Sitting in that command chair, watching as the simulation falls to pieces around him, he is lost. The world is spinning around him. He can't beat this test. No one can.

When it's over he sits in the command chair for a long time, staring blindly at the dark screens in front of him. He knows that he's lost. He knows that it's over. And he's shaking, his hands trembling ever so slightly.

He closes his eyes, shakes his head, and grits his teeth together. It's then that he knows he _will _find a way to beat the test. He recognizes what the meaning behind it is—it's a no-win scenario, plain and simple. But he is Jim Kirk, _dammit_, and he does _not _believe in no-win scenarios. He will not let the test beat him. He leaves the chair and goes to plan for his next encounter with the test, trying to re-gather the shards of himself that he just lost.

* * *

**V. When Everyone Else is Assigned**

The feeling lasts for a mere thirty seconds, but it feels like forever. Everyone around him has a purpose, rushing off to find their ship and report for duty, or to prepare supplies for transport, or to make sure people are in the right place. He stands like a rock in the middle of the river, the world passing around him. He's in the way, and he's lost. His friends are going and he's left behind, left to wait and wonder and curse pointy-eared bastards a thousand times.

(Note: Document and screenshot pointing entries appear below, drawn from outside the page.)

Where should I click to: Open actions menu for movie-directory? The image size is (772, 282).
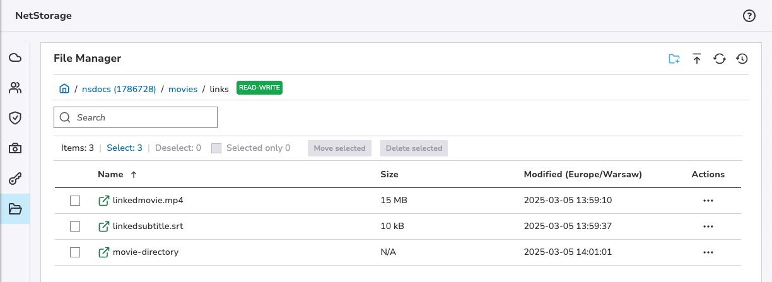click(x=708, y=252)
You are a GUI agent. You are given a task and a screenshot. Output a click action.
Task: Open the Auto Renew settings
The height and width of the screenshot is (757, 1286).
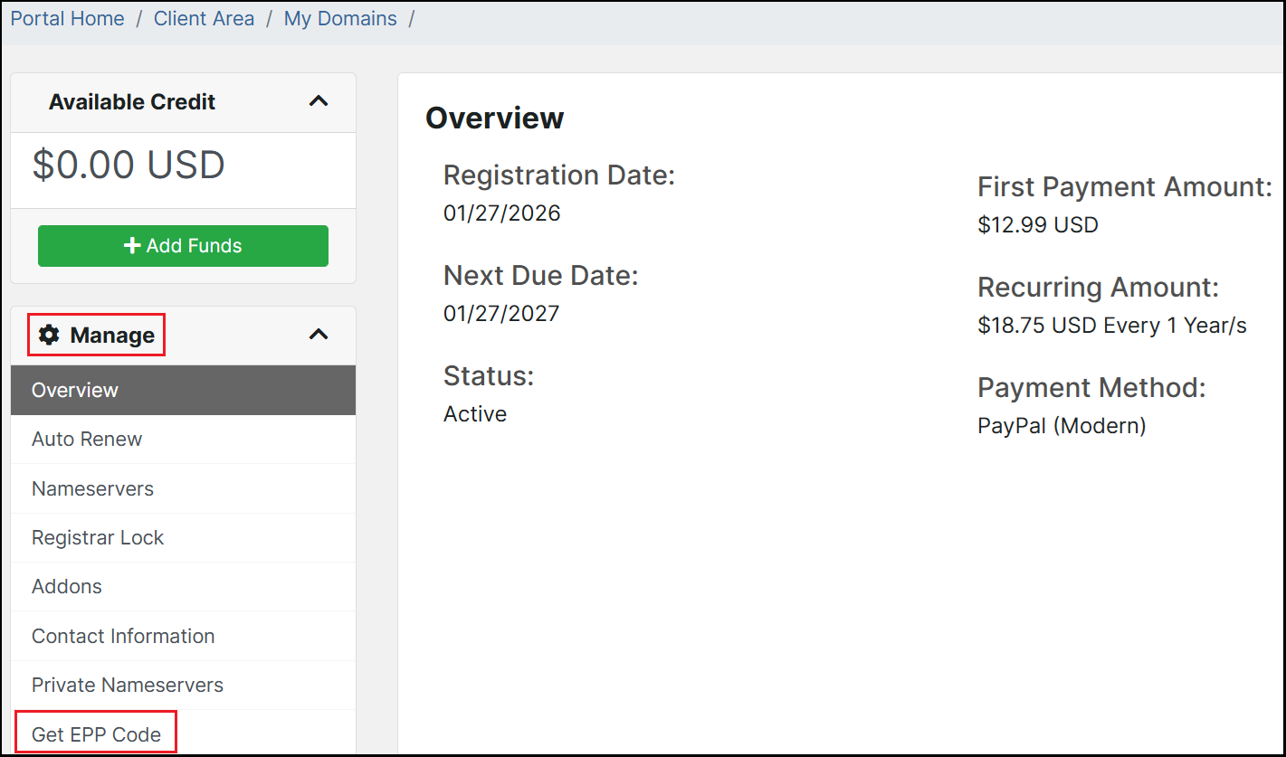87,440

He doesn't know what to do with himself. He stands in the middle of everything awkwardly, not sure where to go or what to do. There's no point in arguing right now—no one would listen to him anyway. He's just a cadet who cheated on a test, who screwed up his own future. His head spins and there's a part of him that wants to just slink away and lick his wounds.

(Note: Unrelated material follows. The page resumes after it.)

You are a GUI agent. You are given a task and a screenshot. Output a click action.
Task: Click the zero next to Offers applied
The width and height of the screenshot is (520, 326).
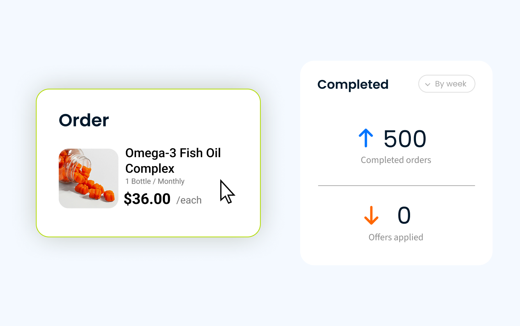tap(404, 216)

Then Bones rescues him with a hypospray to the neck, and gets him onto the _Enterprise_, and the world jolts back into motion.

* * *

**VI. On the Bridge of the **_**Enterprise**_

He sinks down into the commander chair on the bridge of the _Enterprise_. _His _chair. On the bridge of _his _ship. Alright, technically it's owned by Star Fleet, but he is the commander, and that makes it _his_. He runs his hands lovingly over the arms of the chair and when he looks up he sees his crew watching him. Sulu looks amused and Chekov has a wry smile and there's warmth in Uhura's eyes that he's unfamiliar with. He grins a little because he's caught in his little moment, but there's nothing negative in the eyes of his crew.

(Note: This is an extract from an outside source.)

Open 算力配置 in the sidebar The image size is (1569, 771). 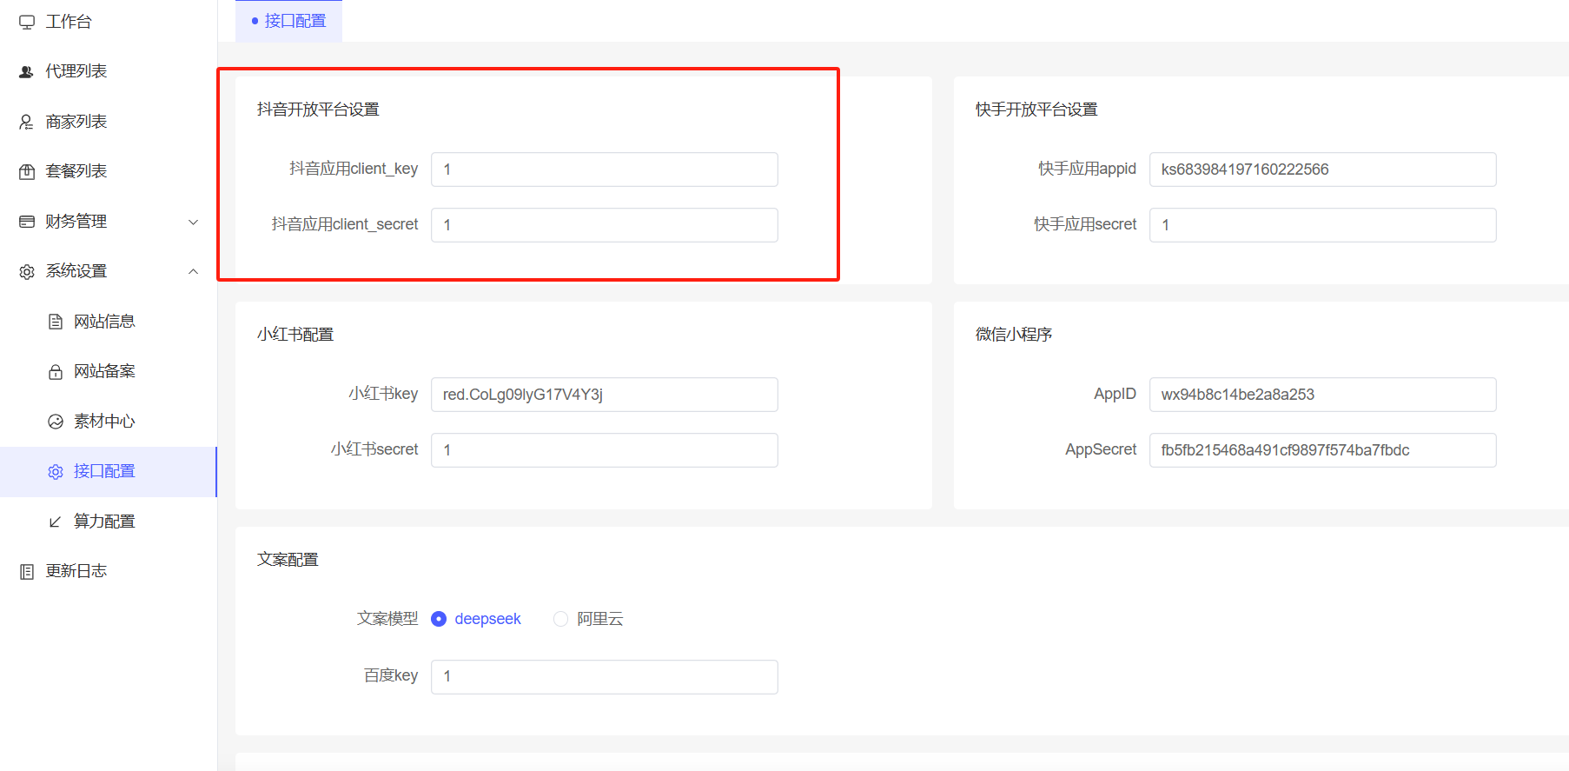tap(104, 522)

In fact, he sees understanding, not judgment.

"Mr. Sulu," he says, trying to pretend that nothing happened. "Take us to warp."

"Yes sir," his pilot says. The ships engines hum and Jim closes his eyes for a moment to listen to the sound. It's like a steady mechanical heartbeat and his grin only spreads. He opens his eyes to see the stars streak in front of him as the ship moves through space.

He leans back and relaxes. This is exactly where he belongs, and this is exactly where he's going to stay. Here, surrounded by his crew—his _friends_, his _family_—with space unfolding before him, a cosmic path to the beyond.

Finally, _finally_, Jim Kirk has no doubts.

He's found where he belongs, and he'll never let it go again.